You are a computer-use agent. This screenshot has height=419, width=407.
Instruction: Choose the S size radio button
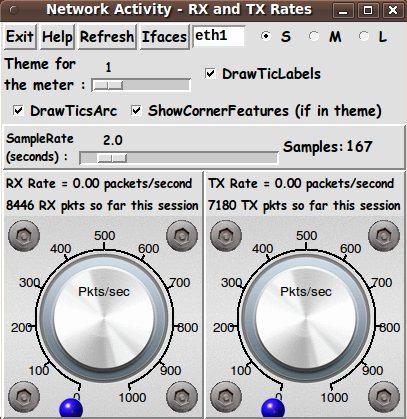coord(266,36)
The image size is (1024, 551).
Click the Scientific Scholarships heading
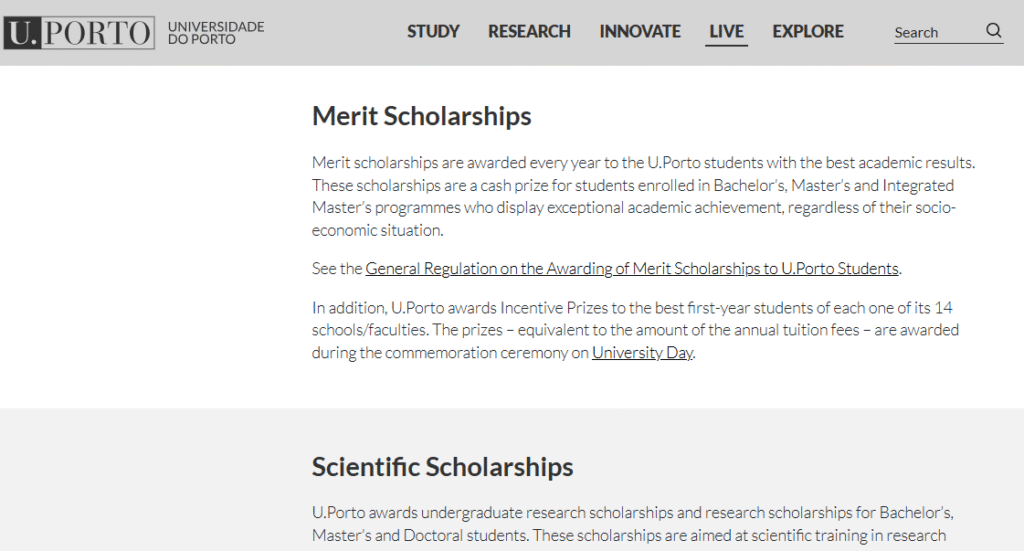coord(442,467)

Directions for this task
Substitute "option button" for "radio button" throughout the entries above and write them out again with nothing else changed. Leave the pictures out.

Expected output
You are a computer-use agent. This screenshot has height=419, width=407.
Instruction: Choose the S size option button
coord(266,36)
The image size is (1024, 551).
Click the Scientific Scholarships heading
coord(442,467)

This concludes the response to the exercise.